This sales tax makes sense
I will fully admit I’m not fan of sales taxes. When I moved to Montana some 22 years ago, I came from outside Buffalo, New York, where we had sales tax, property tax, income tax and a 10 cent per quart tax on motor oil, in addition to a hefty gas tax.
The oil tax was later dropped, but it gave me another reason to hate then Gov. Mario Cuomo, who once famously told an environmentalist who was protesting a nuclear waste dump, which would have been not far from my house, “I’ve heard your argument, and I’m not impressed.”
I lived in a rural parts of the state all of my life, but even there, the mafioso lurked. There was always some sort of graft going on, which made it fun to write about. I had more than a few friends whose last name ended in a vowel and meanness was an art form. I once wrote a story about a woman who drove headlong into a tractor trailer truck on dry pavement in the middle of the day. She was the wife of a reputed boss and the editor took my name off the story when I revealed (shock!) her death was a suicide.
But the family later leaned on the state police and Voila! The word “suicide” was expunged from her death certificate.
But this isn’t about crime bosses or low-level criminals, I mean, um, construction companies. It’s about sales tax or in our case, a resort tax.
It was refreshing to move to Montana, buy a six-pack of beer for 3 bucks and actually pay 3 bucks.
But times have changed. We have a growing city and property taxes are up, as land values are up and we’ve just voted in a new school bond. As a result, my house taxes are just shy of $4,000 a year.
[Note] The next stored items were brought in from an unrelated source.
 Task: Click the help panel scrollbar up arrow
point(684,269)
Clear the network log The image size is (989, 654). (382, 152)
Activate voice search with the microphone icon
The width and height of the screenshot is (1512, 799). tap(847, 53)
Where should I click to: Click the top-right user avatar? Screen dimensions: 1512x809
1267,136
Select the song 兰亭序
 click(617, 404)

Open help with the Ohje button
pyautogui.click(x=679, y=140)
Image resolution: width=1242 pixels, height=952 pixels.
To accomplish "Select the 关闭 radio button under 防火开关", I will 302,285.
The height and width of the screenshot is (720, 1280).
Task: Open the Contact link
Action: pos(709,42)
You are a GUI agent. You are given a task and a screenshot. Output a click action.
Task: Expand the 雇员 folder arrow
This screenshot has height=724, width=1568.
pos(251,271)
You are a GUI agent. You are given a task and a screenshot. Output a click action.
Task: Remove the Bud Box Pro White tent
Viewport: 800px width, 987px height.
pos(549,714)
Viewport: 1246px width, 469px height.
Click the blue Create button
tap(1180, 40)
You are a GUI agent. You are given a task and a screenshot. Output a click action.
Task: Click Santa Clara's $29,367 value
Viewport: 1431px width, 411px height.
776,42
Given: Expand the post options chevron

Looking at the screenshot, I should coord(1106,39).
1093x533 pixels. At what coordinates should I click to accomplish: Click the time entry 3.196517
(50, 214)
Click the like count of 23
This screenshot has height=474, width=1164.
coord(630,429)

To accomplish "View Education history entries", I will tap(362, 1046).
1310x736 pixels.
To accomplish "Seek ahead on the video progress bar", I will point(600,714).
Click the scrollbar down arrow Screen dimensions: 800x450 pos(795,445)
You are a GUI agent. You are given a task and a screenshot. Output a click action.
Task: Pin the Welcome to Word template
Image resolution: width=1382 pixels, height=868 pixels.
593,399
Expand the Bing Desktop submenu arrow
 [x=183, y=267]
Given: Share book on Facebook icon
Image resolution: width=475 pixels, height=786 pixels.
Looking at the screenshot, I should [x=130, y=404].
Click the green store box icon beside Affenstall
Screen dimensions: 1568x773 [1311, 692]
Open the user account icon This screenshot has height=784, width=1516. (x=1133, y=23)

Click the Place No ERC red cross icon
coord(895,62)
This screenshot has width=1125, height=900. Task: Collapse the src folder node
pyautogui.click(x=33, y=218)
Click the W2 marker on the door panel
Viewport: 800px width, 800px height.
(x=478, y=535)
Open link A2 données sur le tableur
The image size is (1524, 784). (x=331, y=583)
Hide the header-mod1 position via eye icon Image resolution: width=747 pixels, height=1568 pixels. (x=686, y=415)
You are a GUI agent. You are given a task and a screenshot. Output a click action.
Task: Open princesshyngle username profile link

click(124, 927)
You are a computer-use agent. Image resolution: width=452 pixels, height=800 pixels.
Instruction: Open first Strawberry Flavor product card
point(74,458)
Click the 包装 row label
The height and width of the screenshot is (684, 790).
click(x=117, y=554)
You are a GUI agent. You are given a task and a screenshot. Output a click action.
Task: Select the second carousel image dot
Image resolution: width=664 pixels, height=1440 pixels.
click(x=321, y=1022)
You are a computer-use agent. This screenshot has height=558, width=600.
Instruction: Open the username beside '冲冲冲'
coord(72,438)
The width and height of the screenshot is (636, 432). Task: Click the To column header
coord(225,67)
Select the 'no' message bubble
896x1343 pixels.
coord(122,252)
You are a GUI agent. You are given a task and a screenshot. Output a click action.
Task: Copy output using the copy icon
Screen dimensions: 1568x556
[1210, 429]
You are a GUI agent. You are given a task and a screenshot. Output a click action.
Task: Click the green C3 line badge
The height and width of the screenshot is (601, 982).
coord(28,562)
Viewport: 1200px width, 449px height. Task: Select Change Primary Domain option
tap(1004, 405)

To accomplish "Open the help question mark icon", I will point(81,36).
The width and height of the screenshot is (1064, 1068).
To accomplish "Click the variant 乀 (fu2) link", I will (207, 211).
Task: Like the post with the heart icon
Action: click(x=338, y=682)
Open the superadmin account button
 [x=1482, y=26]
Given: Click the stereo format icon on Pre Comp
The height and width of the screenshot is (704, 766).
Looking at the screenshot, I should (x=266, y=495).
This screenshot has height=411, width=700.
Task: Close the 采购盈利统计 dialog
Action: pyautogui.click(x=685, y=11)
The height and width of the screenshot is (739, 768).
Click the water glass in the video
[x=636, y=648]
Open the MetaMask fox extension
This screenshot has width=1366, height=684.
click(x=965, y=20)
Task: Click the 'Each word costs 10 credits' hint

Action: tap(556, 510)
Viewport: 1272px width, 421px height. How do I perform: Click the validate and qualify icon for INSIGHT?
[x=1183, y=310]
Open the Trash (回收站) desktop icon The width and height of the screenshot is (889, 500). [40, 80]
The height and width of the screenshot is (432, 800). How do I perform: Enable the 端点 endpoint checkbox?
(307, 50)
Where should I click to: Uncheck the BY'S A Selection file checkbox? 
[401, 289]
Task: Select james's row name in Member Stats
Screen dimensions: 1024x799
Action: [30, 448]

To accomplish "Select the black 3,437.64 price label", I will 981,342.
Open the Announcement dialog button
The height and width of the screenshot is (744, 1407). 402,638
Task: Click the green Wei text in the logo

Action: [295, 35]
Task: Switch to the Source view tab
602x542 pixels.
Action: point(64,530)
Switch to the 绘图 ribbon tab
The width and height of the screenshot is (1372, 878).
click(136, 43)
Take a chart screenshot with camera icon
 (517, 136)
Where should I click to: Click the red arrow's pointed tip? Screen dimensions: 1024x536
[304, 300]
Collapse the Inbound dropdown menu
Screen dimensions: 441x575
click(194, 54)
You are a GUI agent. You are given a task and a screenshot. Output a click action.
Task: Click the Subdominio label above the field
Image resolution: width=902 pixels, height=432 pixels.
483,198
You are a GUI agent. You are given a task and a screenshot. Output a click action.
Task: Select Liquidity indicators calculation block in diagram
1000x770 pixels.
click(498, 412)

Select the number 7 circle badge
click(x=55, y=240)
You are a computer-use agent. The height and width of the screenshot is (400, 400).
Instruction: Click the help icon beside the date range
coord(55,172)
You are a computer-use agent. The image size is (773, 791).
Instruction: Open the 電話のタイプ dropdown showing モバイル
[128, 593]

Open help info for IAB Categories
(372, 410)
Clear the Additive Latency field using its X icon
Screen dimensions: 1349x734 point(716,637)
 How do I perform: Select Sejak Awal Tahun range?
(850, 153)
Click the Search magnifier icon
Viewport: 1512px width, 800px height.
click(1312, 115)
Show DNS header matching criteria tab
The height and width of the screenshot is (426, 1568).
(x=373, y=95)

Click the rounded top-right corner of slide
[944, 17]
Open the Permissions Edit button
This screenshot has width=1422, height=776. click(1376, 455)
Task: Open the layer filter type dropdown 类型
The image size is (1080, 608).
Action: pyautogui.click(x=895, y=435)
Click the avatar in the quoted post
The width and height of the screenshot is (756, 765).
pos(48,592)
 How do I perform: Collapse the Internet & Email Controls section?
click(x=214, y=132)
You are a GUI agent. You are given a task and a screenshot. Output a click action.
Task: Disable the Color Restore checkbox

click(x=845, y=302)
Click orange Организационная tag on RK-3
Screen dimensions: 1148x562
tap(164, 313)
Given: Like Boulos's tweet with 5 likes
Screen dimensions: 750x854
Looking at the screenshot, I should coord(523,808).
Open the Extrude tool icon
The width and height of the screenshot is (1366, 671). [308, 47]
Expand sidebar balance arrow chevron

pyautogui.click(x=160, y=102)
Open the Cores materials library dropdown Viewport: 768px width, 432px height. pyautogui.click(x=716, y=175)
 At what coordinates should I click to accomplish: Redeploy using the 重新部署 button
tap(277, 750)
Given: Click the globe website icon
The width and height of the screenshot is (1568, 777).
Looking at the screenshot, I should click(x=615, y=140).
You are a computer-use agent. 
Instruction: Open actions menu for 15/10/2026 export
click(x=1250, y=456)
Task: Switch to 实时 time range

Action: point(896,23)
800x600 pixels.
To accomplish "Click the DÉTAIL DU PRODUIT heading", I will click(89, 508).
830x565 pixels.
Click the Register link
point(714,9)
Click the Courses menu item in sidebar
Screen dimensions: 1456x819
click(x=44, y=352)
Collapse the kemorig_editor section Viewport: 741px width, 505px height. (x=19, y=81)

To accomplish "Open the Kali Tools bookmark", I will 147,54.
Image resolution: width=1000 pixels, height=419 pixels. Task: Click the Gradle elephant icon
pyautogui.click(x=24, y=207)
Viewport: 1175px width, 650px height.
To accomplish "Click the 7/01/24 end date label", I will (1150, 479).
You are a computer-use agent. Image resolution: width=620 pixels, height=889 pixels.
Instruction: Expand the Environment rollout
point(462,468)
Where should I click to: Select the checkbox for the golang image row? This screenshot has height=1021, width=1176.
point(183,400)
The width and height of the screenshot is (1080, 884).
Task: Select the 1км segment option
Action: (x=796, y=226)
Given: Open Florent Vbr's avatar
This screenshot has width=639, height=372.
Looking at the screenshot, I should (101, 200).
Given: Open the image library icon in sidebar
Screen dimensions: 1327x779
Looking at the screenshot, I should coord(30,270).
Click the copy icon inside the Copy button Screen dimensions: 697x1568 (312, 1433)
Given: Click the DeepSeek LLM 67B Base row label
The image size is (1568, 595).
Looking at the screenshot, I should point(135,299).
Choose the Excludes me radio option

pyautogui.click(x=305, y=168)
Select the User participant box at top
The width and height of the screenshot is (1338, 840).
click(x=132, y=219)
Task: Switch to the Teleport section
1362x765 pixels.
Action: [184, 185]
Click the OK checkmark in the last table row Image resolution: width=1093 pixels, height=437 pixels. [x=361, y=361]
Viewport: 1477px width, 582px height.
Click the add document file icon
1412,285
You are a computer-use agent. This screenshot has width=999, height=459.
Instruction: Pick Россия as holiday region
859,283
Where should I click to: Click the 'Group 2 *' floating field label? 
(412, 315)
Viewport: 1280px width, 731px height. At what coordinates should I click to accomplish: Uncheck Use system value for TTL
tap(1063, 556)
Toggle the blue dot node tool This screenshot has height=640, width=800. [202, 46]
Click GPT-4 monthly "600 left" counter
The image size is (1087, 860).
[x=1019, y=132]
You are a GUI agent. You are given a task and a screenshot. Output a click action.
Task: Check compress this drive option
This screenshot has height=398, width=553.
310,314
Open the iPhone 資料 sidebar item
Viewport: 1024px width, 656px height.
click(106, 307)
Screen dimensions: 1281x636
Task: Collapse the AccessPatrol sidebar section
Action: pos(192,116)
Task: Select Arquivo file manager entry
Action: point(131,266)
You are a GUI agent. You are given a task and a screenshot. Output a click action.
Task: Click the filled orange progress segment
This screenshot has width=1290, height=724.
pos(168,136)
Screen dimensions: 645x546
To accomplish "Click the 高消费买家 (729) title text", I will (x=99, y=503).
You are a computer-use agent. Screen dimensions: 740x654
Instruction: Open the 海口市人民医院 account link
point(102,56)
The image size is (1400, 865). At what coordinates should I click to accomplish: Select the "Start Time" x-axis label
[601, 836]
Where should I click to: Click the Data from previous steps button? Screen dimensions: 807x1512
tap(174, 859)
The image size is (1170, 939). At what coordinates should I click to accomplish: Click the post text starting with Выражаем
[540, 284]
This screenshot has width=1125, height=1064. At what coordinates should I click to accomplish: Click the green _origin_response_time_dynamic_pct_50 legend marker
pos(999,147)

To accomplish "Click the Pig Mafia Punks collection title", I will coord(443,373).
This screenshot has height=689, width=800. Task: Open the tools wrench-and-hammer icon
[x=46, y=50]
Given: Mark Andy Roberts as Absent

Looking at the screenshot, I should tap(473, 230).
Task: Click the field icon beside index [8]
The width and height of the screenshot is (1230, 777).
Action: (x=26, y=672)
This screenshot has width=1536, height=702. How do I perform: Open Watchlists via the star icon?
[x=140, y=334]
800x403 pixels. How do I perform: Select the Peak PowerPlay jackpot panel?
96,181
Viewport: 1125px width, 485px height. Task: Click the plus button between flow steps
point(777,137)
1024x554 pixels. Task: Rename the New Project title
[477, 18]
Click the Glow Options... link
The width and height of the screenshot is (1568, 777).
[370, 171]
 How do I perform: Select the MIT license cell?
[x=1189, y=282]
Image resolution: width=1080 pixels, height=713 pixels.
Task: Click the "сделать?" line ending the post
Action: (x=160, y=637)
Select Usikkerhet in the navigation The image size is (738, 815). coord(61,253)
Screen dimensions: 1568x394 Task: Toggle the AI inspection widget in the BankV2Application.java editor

That’s why the city’s resort tax makes perfect sense. For one, it’s very narrow in scope — taxing pretty much just the sin items and rentals, while leaving the staples alone.
City leaders say the 3 percent tax will generate about $450,000 annually — enough to pay for a couple of full-time firefighters and more police, while also boosting funding for city streets, some of which are in dire shape.
Plus I’d get a small, but appreciated property tax rebate, something that never happened back East.
Make no mistake, we definitely need at least a few paid firefighters. We simply can’t ask volunteers to go to more than 300 calls a year. In the summer months, there are times when they’re on two or three wrecks a day.
The alternative to the resort tax would be a public safety levy, which would costs a homeowner like myself more than 200 bucks a year. I’m sorry, but I’m just about property taxed out.
For that reason alone, I support the resort tax.
Chris Peterson is the editor of the Hungry Horse News.